Reproduce verbatim the records between the line holding "Where should I click to: Click" and the line holding "coord(187,348)", inclusive.

----- Given entries

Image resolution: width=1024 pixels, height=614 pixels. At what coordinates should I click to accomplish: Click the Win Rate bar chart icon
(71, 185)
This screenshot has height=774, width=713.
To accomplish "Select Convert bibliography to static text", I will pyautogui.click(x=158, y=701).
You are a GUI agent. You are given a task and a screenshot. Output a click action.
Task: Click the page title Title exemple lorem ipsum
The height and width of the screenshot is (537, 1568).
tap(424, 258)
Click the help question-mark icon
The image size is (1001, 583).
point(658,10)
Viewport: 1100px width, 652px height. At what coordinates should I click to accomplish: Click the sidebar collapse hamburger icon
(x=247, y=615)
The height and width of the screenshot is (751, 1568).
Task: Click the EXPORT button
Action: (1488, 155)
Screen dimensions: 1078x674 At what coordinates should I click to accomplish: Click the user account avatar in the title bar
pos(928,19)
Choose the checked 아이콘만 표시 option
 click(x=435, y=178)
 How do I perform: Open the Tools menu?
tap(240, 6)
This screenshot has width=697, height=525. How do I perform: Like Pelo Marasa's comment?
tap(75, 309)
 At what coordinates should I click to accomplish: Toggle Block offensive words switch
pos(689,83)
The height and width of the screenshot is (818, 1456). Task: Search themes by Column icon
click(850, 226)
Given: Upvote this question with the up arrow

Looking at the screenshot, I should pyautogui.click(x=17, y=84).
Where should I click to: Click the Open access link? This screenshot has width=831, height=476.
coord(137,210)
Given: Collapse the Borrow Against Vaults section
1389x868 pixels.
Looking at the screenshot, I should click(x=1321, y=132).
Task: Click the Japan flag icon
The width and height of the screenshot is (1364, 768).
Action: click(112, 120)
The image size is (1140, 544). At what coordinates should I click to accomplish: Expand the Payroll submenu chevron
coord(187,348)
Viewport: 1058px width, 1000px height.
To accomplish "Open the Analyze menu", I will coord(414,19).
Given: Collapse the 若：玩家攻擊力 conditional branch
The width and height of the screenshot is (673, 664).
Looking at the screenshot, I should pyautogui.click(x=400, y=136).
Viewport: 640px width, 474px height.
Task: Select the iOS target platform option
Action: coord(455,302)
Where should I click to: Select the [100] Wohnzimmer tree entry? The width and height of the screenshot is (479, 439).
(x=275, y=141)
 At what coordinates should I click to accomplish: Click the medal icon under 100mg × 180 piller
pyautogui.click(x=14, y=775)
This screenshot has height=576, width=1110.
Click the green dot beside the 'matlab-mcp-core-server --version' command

----------

- **Full answer**
Where should I click to: Click the Open access link? This screenshot has width=831, height=476.
coord(137,210)
Given: Collapse the Borrow Against Vaults section
1389x868 pixels.
Looking at the screenshot, I should click(x=1321, y=132).
Task: Click the Japan flag icon
The width and height of the screenshot is (1364, 768).
Action: click(112, 120)
The image size is (1140, 544). At what coordinates should I click to accomplish: Expand the Payroll submenu chevron
coord(187,348)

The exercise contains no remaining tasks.